VR News and Info

VR’s KILLER APP: work on a desk you can PHYSICALLY touch with Horizon Workrooms for Oculus Quest 2 (see the demo)

Facebook Horizon Workrooms - meet and work in VR
Facebook Horizon Workrooms – meet and work in VR

Is this VR’s killer app that will catapult it into the mainstream?  Facebook showed a demo of Horizon Workrooms, a new feature for Oculus Quest 2 that will enable people to meet their friends and colleagues in a virtual space while working with a virtual monitor and a virtual keyboard and desk that you can both physically feel.   And yes it’s now available for Quest 2. Here’s the demo:

YouTube video player

VR is seen as a tool for entertainment with the vast majority of apps consisting of games or viewing experiences.  It has received glowing reviews but thus far it has not yet become a mainstream device for consumers.   But that could change soon with Horizon Workplace, which could become the killer app that sends a VR headset to every office worker in the industrialized world.

The world has been gripped by the pandemic, with companies wondering how to get workers back into the office safely.   At the same time, many workers have grown accustomed to working from home, saving commute time and being able to work in their pajamas.

Horizon Workplace lets you use your Quest 2 VR headset to meet and work in VR.  Although there have been several apps for meeting people in VR, Horizon Workplace is unique in enabling you to digitize your desk and work with a keyboard, both of which you can physically touch.

How does it work?  The desk is actually your own desk at home, which you digitize by using your Quest 2 controller to trace its dimensions.   The keyboard is a special keyboard that can be seen in VR.  It also screencasts your monitor so that you can see it in VR.  Here’s a demo of the VR keyboard and virtual monitor:

YouTube video player

In the new version of Horizon Workrooms, you can cast your desktop or laptop screen and be able to work with “real” apps, not just the Oculus browser.

For companies, Horizon Workrooms could reduce overhead: eliminate or reduce rent, utility costs, security costs, possibly insurance as well.   Those are big incentives to move their office to VR and could more than offset the costs of a VR headset for every office worker.


One problem with Horizon Workrooms is that it’s still in beta (I’m using build 13) and the mouse / trackpad tracking is wonky and is offset by about 2 inches to the right of the cursor.  So when my cursor is over an icon, the icon is actually hovering over a point that is about 2 inches to the right.  This is true whether I use my real keyboard or the Logitech K830 keyboard, so it appears to be an issue with the Oculus Remote Desktop software.  This makes the mouse / trackpad unusable right now.

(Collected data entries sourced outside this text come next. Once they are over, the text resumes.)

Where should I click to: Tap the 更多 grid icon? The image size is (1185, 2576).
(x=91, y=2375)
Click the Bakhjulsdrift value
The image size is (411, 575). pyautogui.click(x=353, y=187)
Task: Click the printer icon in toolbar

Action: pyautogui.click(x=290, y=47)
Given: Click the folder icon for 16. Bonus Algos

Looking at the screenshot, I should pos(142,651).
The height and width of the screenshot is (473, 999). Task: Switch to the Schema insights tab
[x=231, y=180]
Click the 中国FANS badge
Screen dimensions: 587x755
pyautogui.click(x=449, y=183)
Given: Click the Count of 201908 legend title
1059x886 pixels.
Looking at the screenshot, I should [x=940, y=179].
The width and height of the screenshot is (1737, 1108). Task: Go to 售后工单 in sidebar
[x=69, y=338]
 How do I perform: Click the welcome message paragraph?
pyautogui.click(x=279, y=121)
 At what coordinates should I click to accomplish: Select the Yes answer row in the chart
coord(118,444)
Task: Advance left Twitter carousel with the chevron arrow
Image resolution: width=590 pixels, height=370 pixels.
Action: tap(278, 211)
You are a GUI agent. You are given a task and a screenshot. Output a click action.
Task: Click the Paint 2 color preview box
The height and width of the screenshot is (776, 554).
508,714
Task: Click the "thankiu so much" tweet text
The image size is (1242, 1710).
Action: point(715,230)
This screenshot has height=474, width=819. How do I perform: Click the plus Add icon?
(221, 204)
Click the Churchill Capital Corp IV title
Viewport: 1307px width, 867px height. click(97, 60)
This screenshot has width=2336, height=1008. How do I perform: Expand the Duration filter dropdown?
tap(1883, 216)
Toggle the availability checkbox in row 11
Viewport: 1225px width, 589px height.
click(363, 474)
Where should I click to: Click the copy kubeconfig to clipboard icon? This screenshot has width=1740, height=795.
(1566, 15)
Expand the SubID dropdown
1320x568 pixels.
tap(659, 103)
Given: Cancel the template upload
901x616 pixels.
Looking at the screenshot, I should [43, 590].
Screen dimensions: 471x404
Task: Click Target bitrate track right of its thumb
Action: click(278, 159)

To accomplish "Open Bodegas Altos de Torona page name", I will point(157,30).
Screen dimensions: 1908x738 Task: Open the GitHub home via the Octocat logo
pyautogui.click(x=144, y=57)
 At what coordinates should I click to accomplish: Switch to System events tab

Another limit is that my Logitech K830 keyboard has to be able to connect to my desktop PC.  If I move to another room, the connection is lost, which renders the keyboard useless.  This limits one of the promises of working in VR which is to enable you to take your office anywhere.

Here’s an in-depth look at Horizon Workrooms by CNet:

YouTube video player

What do you think of Horizon Workplace?  Let me know in the comments!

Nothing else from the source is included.